GOAL OF THE EXERCISE >> Could you restate word for word every line of the records below, from the first one to the one holding "has height=458, width=482."?

DATASET RECORDS >>
⟨

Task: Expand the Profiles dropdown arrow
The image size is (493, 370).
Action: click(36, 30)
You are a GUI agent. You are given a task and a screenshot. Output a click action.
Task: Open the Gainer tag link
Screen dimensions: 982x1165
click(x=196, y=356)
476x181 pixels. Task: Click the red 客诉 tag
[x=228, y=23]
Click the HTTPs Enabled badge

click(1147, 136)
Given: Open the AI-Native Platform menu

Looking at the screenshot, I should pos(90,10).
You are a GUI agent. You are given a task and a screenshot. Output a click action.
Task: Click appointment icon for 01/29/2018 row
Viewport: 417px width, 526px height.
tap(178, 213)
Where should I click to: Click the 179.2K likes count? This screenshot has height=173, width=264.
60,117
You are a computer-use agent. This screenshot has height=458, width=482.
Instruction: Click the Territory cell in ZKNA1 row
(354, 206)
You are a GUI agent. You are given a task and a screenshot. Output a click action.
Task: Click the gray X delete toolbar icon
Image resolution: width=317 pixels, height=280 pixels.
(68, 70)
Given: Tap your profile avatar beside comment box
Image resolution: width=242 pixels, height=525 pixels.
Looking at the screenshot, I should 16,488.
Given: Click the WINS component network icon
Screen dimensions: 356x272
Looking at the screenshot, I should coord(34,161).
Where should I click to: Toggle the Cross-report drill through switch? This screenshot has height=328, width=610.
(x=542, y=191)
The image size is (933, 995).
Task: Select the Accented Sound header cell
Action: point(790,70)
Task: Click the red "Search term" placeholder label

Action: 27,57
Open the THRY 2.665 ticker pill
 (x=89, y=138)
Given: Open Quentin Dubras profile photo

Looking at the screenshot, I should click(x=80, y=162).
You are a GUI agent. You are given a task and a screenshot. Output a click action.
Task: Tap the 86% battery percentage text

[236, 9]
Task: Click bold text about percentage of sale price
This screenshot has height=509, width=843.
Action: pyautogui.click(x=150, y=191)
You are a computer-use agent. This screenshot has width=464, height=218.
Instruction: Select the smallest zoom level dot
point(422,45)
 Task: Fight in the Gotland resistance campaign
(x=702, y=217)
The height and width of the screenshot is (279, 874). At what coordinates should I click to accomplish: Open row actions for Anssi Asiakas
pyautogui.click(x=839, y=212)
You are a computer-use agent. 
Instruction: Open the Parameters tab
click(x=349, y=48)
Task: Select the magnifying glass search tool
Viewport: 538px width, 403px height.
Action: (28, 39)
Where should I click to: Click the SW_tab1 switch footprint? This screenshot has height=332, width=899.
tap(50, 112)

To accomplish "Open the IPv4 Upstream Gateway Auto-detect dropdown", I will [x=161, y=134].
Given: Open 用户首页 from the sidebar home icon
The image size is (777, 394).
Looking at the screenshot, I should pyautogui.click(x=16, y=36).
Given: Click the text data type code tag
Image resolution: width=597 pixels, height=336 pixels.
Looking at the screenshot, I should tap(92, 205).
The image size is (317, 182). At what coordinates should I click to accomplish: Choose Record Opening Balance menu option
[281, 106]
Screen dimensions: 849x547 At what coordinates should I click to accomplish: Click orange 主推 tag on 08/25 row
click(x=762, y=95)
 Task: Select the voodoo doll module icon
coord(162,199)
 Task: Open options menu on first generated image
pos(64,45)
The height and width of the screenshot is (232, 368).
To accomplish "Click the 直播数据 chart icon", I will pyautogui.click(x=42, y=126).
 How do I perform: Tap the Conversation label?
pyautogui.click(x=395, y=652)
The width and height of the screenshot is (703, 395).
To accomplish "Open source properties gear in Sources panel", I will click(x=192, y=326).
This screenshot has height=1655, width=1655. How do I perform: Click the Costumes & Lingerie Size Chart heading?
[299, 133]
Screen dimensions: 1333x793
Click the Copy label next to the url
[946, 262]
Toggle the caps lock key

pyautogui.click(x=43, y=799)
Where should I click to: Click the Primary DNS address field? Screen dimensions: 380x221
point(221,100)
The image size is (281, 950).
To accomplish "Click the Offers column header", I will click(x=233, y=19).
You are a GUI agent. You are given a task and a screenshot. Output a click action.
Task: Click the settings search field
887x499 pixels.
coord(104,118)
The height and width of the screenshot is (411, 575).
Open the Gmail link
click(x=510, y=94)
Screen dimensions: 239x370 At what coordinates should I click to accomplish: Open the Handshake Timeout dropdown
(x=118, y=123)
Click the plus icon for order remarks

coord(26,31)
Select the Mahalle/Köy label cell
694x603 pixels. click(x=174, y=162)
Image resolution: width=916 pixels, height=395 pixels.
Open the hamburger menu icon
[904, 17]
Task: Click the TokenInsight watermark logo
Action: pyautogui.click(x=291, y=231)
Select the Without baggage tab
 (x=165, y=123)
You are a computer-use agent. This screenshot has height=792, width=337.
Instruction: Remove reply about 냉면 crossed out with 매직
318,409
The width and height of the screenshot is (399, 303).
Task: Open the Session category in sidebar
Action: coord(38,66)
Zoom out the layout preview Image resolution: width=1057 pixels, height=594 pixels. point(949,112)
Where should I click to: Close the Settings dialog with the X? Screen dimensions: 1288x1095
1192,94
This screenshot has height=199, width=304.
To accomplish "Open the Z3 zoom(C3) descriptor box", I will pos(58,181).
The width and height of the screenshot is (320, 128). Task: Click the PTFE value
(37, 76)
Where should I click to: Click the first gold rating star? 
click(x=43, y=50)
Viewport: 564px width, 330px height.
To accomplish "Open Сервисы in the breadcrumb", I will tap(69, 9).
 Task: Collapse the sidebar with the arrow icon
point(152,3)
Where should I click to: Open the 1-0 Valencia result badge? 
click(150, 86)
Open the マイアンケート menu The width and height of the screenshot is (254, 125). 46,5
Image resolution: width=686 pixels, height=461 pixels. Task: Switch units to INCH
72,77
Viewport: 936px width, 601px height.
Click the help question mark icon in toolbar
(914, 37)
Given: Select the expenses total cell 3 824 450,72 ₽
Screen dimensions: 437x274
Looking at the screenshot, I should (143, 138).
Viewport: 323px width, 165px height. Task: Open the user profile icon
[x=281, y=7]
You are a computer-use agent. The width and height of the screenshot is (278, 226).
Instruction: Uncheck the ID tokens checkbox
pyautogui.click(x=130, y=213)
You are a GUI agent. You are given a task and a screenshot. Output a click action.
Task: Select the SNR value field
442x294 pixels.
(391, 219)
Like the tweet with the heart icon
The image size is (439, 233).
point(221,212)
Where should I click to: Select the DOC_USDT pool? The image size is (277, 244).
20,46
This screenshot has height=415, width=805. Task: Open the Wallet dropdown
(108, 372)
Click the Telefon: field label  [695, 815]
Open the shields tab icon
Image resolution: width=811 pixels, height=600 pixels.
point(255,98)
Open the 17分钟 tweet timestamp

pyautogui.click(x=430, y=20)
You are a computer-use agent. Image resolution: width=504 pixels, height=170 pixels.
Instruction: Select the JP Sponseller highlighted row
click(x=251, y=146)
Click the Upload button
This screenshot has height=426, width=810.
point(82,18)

⟩

EXPECTED OUTPUT >>
Task: Expand the Profiles dropdown arrow
The image size is (493, 370).
Action: click(36, 30)
You are a GUI agent. You are given a task and a screenshot. Output a click action.
Task: Open the Gainer tag link
Screen dimensions: 982x1165
click(x=196, y=356)
476x181 pixels. Task: Click the red 客诉 tag
[x=228, y=23]
Click the HTTPs Enabled badge

click(1147, 136)
Given: Open the AI-Native Platform menu

Looking at the screenshot, I should pos(90,10).
You are a GUI agent. You are given a task and a screenshot. Output a click action.
Task: Click appointment icon for 01/29/2018 row
Viewport: 417px width, 526px height.
tap(178, 213)
Where should I click to: Click the 179.2K likes count? This screenshot has height=173, width=264.
60,117
You are a computer-use agent. This screenshot has height=458, width=482.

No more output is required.